Yahoo News 30 May 11;

PARIS (AFP) – Carbon dioxide emitted by energy use hit a record high last year, dimming prospects for limiting global warming to two degrees Celsius, the International Energy Agency (IEA) said Monday.

Breaching the 2.0 C (3.6 degrees Fahrenheit) threshold sharply increases risk of severe climate impacts, including flooding, storms, rising sea levels and species extinction, scientists have warned.

"Energy-related carbon-dioxide (CO2) emissions in 2010 were the highest in history," the Paris-based IEA said in a statement posted on its website.

After a dip in 2009 caused by the global financial crisis, emissions climbed to a record 30.6 gigatonnes (Gt), a five-percent jump from the previous record year in 2008, the agency said.

Moreover, 80 percent of projected greenhouse gas emissions in 2020 from energy sources are "locked in" as they will come from power plants already operating or under construction.

"This significant increase in CO2 emissions and the locking in of future emissions due to infrastructure investments represent a serious setback to our hopes of limiting the global rise in temperature to no more than 2.0 C (3.6 F)," said IEA chief economist Fatih Birol.

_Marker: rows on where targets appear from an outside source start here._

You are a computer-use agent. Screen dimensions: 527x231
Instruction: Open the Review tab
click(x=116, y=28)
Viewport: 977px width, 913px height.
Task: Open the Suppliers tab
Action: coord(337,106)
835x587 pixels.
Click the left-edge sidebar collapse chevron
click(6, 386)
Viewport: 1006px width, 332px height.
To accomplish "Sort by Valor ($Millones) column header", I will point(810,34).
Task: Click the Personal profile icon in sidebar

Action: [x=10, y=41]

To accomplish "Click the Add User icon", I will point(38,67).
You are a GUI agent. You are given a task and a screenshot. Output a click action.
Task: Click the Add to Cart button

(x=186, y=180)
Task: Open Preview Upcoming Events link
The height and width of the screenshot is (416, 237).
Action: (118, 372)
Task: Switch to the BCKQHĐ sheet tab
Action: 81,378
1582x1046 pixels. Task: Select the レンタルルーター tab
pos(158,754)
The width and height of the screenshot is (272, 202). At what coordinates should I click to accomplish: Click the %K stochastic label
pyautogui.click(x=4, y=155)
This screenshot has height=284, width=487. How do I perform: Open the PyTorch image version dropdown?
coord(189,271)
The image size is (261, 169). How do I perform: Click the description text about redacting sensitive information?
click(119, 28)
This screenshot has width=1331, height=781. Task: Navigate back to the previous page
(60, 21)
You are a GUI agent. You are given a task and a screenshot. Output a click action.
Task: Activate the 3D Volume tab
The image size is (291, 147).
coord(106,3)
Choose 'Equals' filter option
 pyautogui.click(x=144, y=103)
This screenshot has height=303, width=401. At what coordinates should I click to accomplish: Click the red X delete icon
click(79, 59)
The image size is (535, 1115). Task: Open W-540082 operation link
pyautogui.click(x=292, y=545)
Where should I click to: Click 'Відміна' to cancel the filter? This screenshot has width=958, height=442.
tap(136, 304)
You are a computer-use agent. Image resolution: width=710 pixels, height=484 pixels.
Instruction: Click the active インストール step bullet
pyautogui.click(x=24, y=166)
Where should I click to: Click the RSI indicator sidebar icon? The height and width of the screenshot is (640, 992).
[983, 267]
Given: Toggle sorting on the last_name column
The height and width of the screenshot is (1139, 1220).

UN climate change talks have agreed that average global temperatures should not increase by more than 2.0 C (3.6 F).

To achieve this goal, long-term concentration of greenhouse gases must peak at about 450 parts per million (ppm) of carbon dioxide (CO2) equivalent, barely five percent more than in 2000, scientists say.

This target will slip beyond reach if global energy-related emissions in the year 2020 exceeds 32 Gt, the IEA has calculated.

The rise in emissions over the next decade must be less than the jump between 2009 and 2010, the agency cautioned.

"Our latest estimates are another wake-up call," said Birol.

"The world has edged incredibly close to the level of emission that should not be reached until 2020 if the 2.0 C (3.6 F) target is to be attained."

The UN's top climate official said the figures underscored the urgency for political action.

"The IEA estimates ... are a stark warming to governments to provide strong new progress this year towards global solutions to climate change," said Christiana Figueres, executive secretary of the UN Framework Convention on Climate Change (UNFCCC).

UN climate talks, resuming in Bonn next Monday, remain deadlocked on how to achieve the 2.0 C (3.6 F) target.

Even the Kyoto Protocol, whose first round of emissions-cutting pledges for rich nations expires at the end of 2012, may be in jeopardy as key nations say they do not favour renewal.

"The figures mean that the world is very far from achieving the goal of preventing a temperature rise of more that two degrees Celsius," EU climate commissioner Connie Hedegaard said in a statement, calling on other nations to set binding targets and emissions trading schemes as has the European Union.

Emerging countries say emission limits will stunt their development and argue that only rich economies can afford green technology which can boost living standards and cut emissions.

The IEA estimated 40 percent of global emissions in 2010 came from the Organisation for Economic Cooperation and Development (OECD) club of advanced countries.

But these only accounted for a quarter of the annual emissions growth. The rest came came from rapidly developing countries, led by China and India.

On a per-capita basis, OECD countries emit on average 10 tonnes, compared with 5.8 tonnes for China, a voracious burner of coal, and 1.5 tonnes in India.